Homemade yogurt is smoother and less tart than similar, store-bought yogurts. Although you can do so, I did not add any flavoring or sweetener to the yogurt. I got enough sweetness from adding granola and fruit to the yogurt when I eat it.Here is the recipe I used to make yogurt at home.INGREDIENTS

  • 1 Gallon Milk
  • 3 tablespoons plain, unsweetened yogurt with live cultures (fat content does not matter)


  • Prepare an ice bath by filling the sink with ice and water.
  • Attach a candy thermometer to a heavy, large pot and add the milk to a large, heavy pot and place on medium heat. Heat the milk until it reaches at least 180°F or boils, stirring occasionally to prevent a skin from forming and making sure the milk doesn’t scald or boil over.
  • Remove the milk from the heat and allow it to cool to 110°F to 115°F. The optional ice bath will speed the cooling process. Stir occasionally to speed the cooling process. (If the temperature drops too low, return it to the heat.)
  • When the temperature nears 115°F pour 1 cup of mil in a small bowl and combine with yogurt, stirring to combine. Add the yogurt-milk mixture to the remaining warm milk and stir until completely incorporated. Do not stir vigorously.
  • Pour the mixture into yogurt maker containers, Instant Pot or another incubator such as an insulated jug (if using an insulated jug, first warm the inside with hot tap water) and incubate between 110°F and 115°F for 5 to 10 hours, depending on the desired flavor and consistency—longer incubation periods produces thicker, more tart yogurt. Do not disturb the yogurt during incubation.

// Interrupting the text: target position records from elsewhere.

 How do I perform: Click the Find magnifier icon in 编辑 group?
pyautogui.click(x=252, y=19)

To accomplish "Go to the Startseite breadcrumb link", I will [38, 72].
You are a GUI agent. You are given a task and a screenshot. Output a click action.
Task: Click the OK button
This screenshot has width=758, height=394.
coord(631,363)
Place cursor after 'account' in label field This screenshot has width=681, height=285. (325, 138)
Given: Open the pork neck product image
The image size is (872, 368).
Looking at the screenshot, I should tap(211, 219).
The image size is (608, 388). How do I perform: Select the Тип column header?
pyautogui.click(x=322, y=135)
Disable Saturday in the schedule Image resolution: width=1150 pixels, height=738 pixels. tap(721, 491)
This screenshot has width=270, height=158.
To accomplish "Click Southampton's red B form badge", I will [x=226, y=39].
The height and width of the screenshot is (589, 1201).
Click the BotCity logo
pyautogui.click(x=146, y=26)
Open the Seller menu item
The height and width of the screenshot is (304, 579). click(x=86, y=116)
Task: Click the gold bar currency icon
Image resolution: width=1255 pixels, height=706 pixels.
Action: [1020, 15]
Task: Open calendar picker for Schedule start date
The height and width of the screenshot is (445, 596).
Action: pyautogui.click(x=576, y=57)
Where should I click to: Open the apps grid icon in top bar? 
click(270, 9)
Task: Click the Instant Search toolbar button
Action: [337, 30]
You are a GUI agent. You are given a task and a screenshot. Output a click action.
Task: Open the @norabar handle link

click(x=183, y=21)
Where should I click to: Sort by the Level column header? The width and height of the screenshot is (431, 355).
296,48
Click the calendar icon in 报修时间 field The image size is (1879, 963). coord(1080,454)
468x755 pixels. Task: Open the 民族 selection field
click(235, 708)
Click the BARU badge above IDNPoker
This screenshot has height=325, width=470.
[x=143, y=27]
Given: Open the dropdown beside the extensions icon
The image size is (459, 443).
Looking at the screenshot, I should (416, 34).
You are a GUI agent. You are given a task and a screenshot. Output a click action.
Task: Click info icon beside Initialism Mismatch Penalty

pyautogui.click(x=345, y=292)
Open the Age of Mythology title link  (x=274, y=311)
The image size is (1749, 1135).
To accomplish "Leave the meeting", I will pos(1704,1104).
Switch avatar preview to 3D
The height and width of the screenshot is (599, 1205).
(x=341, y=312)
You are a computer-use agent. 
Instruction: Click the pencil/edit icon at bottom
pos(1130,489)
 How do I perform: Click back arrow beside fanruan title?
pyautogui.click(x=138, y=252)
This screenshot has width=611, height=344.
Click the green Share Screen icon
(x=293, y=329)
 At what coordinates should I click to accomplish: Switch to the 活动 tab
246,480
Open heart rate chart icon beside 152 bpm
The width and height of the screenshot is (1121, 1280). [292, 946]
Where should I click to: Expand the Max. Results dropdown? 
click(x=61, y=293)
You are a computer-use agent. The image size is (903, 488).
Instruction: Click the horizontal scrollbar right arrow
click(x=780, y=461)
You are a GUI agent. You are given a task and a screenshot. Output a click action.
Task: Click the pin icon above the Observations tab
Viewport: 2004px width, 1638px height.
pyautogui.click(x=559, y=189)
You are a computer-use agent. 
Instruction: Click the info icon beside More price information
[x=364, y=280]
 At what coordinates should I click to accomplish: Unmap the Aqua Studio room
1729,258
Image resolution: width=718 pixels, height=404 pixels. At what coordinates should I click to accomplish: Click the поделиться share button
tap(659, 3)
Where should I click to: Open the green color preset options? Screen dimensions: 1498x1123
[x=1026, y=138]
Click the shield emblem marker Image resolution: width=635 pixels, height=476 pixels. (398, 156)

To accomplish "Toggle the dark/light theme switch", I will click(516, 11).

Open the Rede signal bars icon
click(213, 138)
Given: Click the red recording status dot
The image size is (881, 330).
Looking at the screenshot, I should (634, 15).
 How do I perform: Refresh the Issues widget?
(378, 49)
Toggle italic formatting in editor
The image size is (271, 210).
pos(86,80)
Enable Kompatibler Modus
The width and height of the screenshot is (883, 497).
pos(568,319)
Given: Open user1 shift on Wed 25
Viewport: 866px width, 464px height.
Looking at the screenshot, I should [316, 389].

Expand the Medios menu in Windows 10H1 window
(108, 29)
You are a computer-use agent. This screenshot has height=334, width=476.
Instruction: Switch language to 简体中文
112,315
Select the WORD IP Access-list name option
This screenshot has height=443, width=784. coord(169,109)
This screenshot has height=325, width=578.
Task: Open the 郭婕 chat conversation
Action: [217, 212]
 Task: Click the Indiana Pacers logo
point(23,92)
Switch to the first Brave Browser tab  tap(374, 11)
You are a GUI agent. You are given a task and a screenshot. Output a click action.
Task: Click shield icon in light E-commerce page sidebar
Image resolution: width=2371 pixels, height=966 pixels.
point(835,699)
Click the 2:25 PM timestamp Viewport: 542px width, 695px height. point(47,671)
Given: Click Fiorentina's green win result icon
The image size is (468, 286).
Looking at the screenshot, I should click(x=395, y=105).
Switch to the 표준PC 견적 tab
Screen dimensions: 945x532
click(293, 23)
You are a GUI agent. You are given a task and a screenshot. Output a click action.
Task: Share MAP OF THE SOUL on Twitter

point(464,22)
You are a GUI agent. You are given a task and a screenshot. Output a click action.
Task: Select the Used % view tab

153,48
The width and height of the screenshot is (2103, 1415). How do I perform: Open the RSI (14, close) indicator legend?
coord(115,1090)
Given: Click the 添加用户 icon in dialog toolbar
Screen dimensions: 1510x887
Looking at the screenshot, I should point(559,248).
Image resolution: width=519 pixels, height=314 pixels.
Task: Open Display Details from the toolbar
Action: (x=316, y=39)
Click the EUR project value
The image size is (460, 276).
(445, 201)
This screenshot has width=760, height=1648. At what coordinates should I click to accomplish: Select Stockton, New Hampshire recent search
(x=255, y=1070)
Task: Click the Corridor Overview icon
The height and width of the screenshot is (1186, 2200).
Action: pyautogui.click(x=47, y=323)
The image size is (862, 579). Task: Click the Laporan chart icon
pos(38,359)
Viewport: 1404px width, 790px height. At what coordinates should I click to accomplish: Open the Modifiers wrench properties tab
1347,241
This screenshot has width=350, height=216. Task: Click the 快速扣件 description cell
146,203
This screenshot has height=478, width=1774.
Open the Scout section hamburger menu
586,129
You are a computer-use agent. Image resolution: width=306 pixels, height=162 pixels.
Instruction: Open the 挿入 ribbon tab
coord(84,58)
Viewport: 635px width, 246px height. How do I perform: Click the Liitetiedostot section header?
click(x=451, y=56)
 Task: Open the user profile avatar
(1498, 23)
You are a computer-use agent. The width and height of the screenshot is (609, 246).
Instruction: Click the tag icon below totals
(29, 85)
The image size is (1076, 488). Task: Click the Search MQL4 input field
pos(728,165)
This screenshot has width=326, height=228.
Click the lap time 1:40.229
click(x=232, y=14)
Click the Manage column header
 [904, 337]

  • Cover the yogurt and refrigerate until cold, 2 to 3 hours. (If you used a thermos to incubate, transfer the finished yogurt to a non-insulated container for chilling so the temperature will drop.) Stir any flavorings into the yogurt just before serving. (For thicker, Greek-style yogurt, after incubation, spoon the yogurt into a cheesecloth-lined colander or nut bag and set over a bowl and let it drain, covered in the refrigerator, for at least 1 hour or overnight. Discard the whey that drains out of the yogurt or reserve it for another use.)
  • Straining will yield about 1 quart of whey, leaving 3 quarts of yogurt.
  • Yogurt can be stored in the refrigerator, in covered glass, ceramic, or plastic containers, for up to 2 weeks, but the flavor will be the best during the first week. As yogurt ages, it becomes more tart. If more whey separates out of the yogurt, just stir it back in before serving.
  • Add vanilla flavor, sugar or artificial sweetener as you see fit to the final product.